VII. Danses 1. Les danses qui suggèrent ou représentent des relations sexuelles sont interdites. 2. Les danses qui comportent des mouvements indécents doivent être considérées comme obscènes.
VIII. Religion 1. Aucun film ne doit se moquer de la religion sous toutes ses formes et de toutes les croyances. 2. Les ministres du culte ne peuvent pas être dépeints comme des personnages comiques ou comme des bandits. 3. Les cérémonies de n'importe quelle religion définie doivent être présentées avec beaucoup de respect.
IX. Emplacements La présentation de chambres à coucher doit être dirigée par le bon goût et la délicatesse.
X. Fierté nationale 1. La présentation du drapeau se fera toujours de manière respectueuse. 2. L'histoire des institutions, des gens connus et de la population en général d'autres nations sera présentée avec impartialité.
XI. Titres Des titres licencieux, indécents ou obscènes ne seront pas employés.
XII. Sujets répugnants Les sujets suivants doivent être traités avec beaucoup de prudence et de bon goût :
1. Les pendaisons et les électrocutions légales (punition d'un criminel). 2. La brutalité et l'horreur. 3. Le tatouage (marquer au fer) d'animaux et d'êtres humains. 4. La cruauté envers les enfants ou les animaux. 5. La vente des femmes et la prostitution. 6. Les opérations chirurgicales.
Je vais peut-être dire une bêtise, la dernière de l'année promis , mais le personnage de gangster irrécupérable qu'a incarné James Cagney est parvenu à l'effet inverse voulu par le code vu les succès de ses films. Même si ces derniers devaient respecter le code, Cagney y a gagné là une popularité contre-productive par rapport à l'objectif voulu.

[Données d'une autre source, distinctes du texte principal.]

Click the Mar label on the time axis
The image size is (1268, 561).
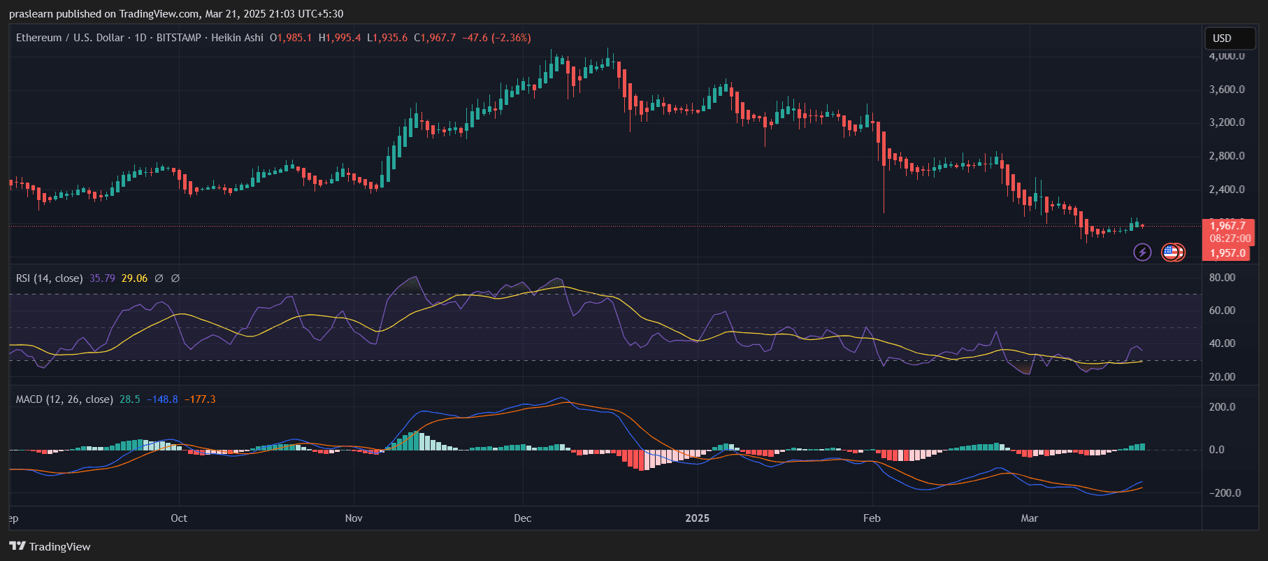coord(1029,518)
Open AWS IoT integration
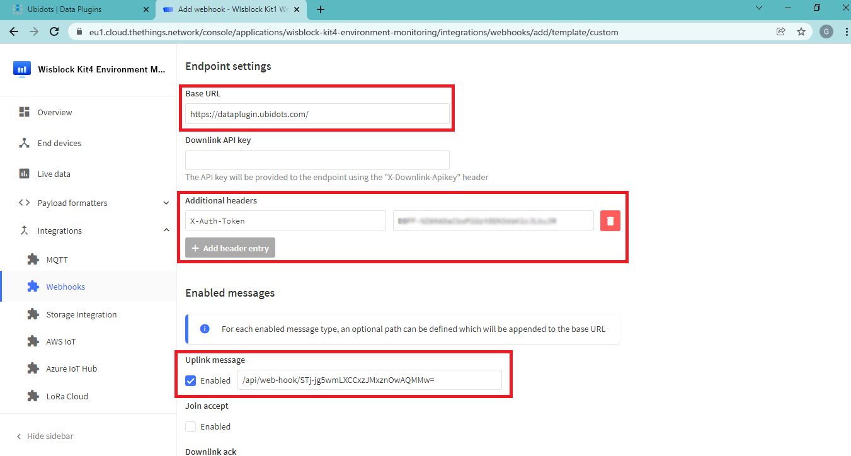Image resolution: width=851 pixels, height=456 pixels. tap(60, 342)
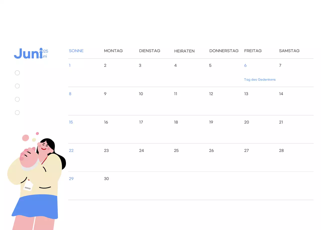The image size is (321, 230).
Task: Click the DIENSTAG column header
Action: click(x=150, y=51)
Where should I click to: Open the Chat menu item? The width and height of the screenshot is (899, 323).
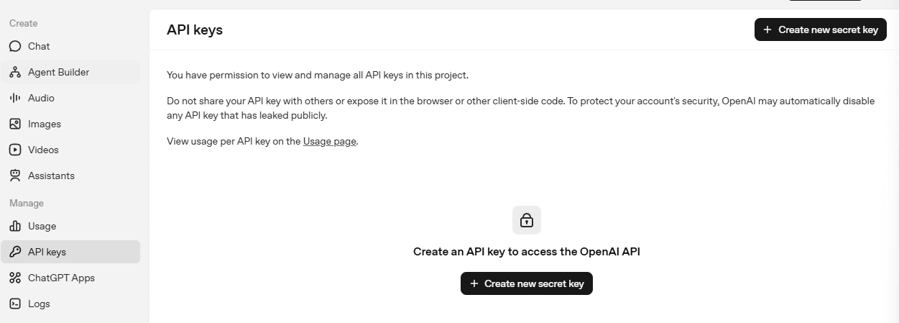pyautogui.click(x=39, y=46)
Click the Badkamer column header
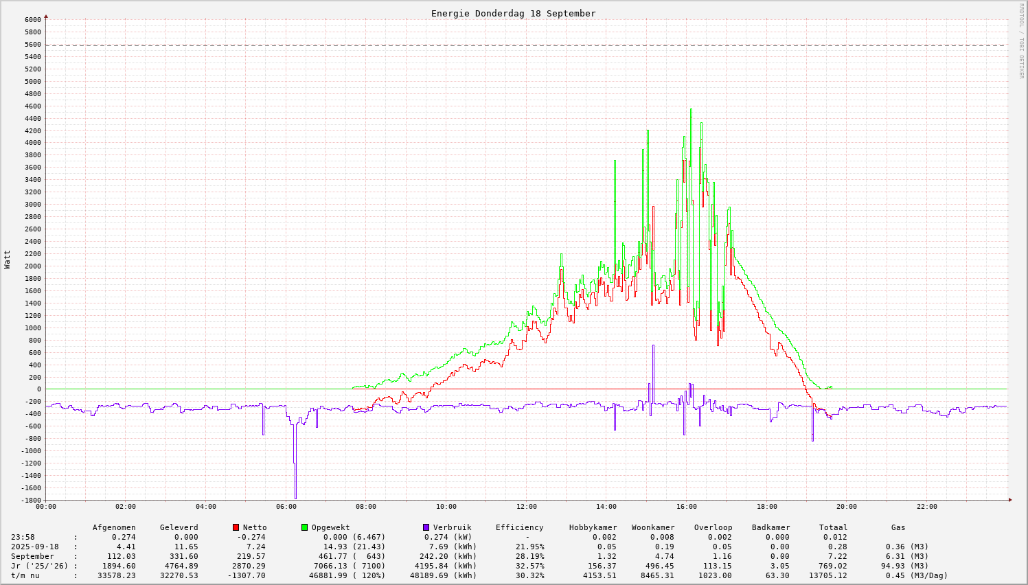 click(770, 527)
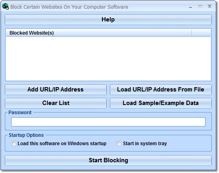This screenshot has height=173, width=219.
Task: Choose Load URL/IP Address From File
Action: click(161, 89)
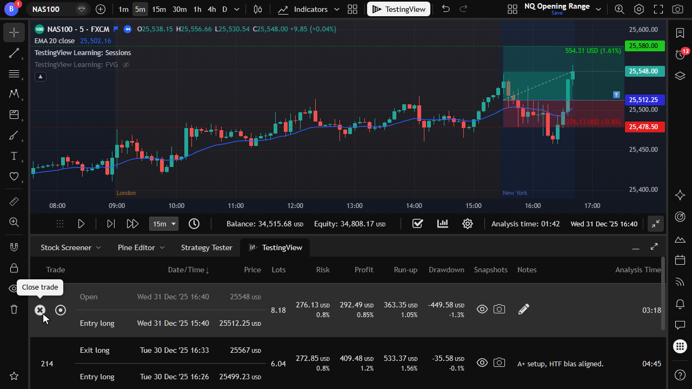This screenshot has width=692, height=389.
Task: Select the 30m timeframe button
Action: [179, 9]
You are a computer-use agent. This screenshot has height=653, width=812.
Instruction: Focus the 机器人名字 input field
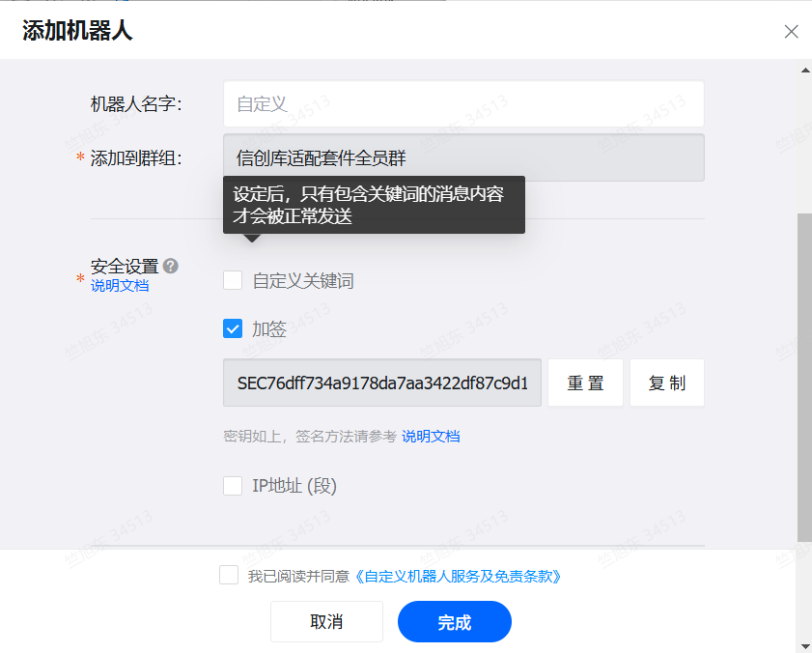pos(463,103)
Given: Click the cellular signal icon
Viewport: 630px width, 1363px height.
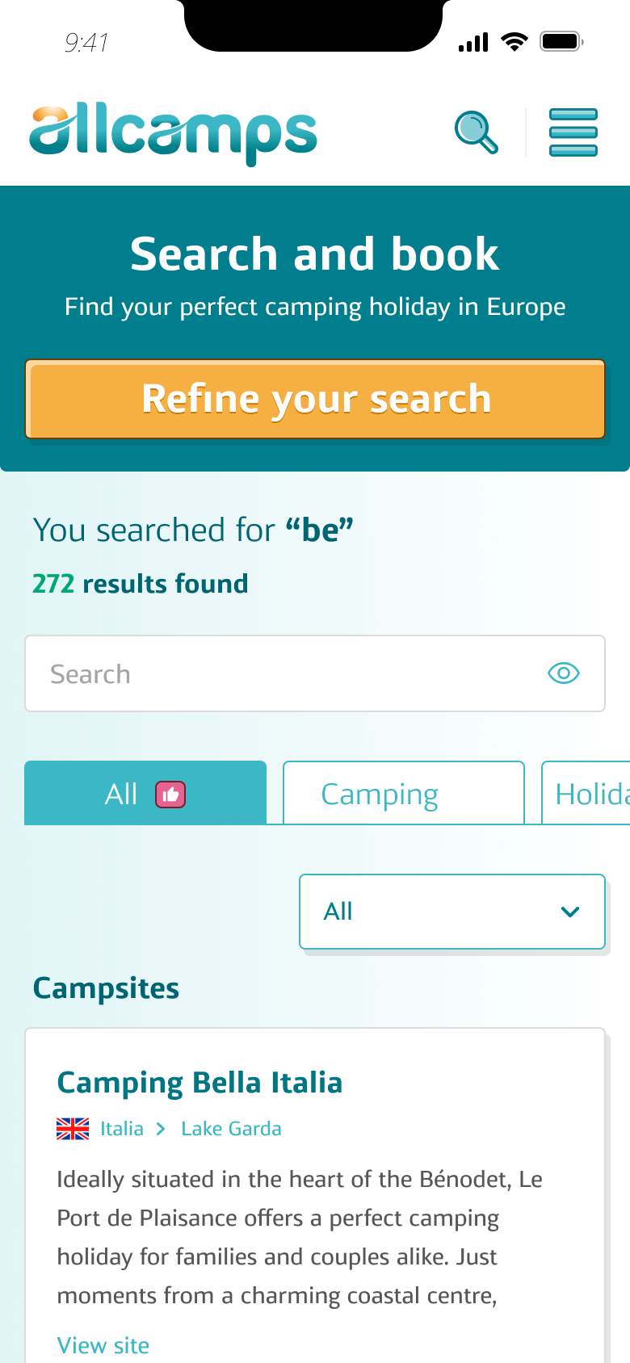Looking at the screenshot, I should tap(473, 42).
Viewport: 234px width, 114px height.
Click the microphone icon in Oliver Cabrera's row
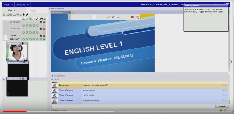coord(41,36)
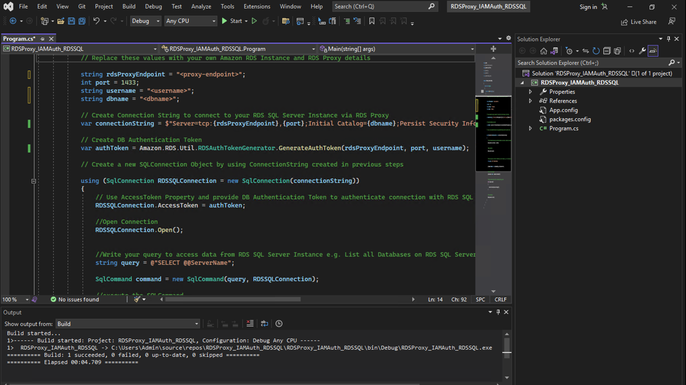Click the Undo arrow icon
This screenshot has width=686, height=385.
(x=96, y=21)
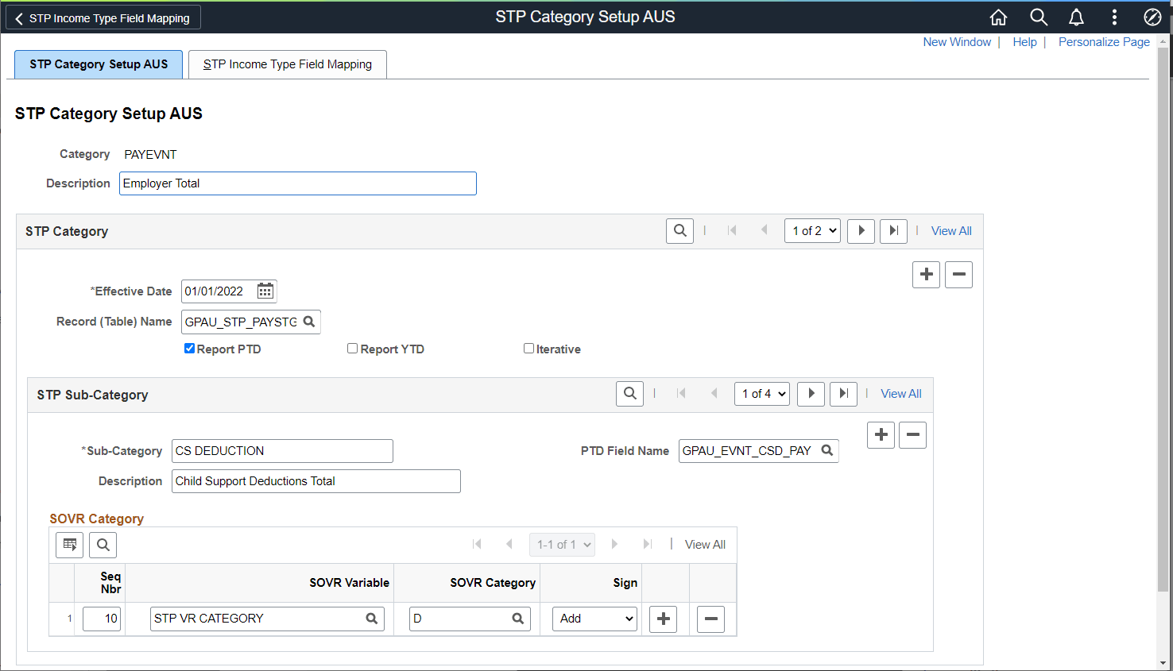Expand the Sub-Category 1 of 4 dropdown
Viewport: 1173px width, 671px height.
pyautogui.click(x=761, y=394)
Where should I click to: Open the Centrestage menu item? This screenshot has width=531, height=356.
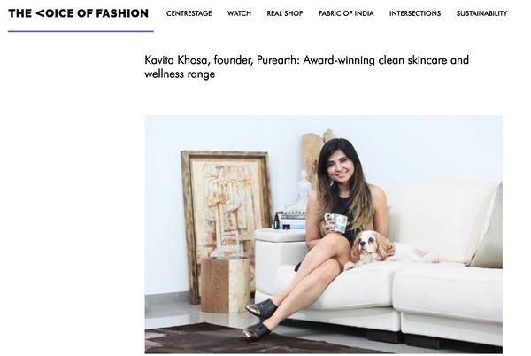(189, 13)
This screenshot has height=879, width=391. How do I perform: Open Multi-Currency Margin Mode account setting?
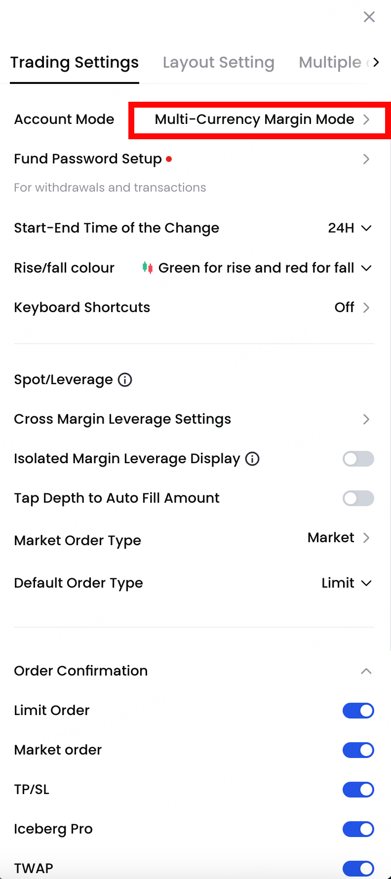click(x=260, y=120)
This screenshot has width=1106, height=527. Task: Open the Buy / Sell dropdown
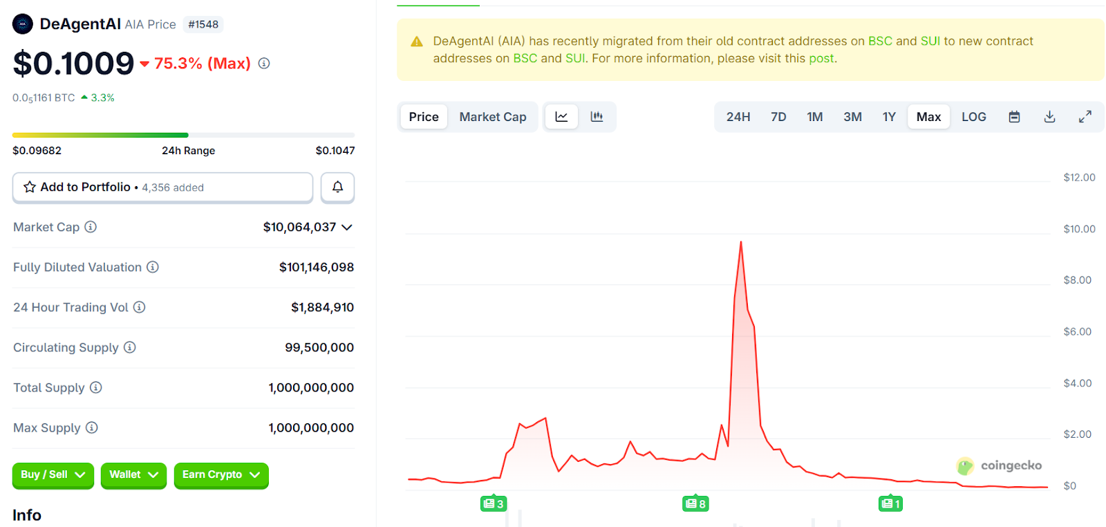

Cela dit, en lisant les rapports de la commission Hays, j'ai été surpris de voir qu'ils étaient pas cons du tout, et très conscients de ce que les réalisateurs faisaient passer par sous-entendus. Bon, jusqu'à un certain point, hein, ils ratent des trucs, mais globalement ils sont assez lucides. On remarque aussi, en tout cas avant l'application (après ils semblent plus revenchards), qu'ils laissent passer des choses si ça va dans le bon sens moral (pour Le signe de la croix, par exemple).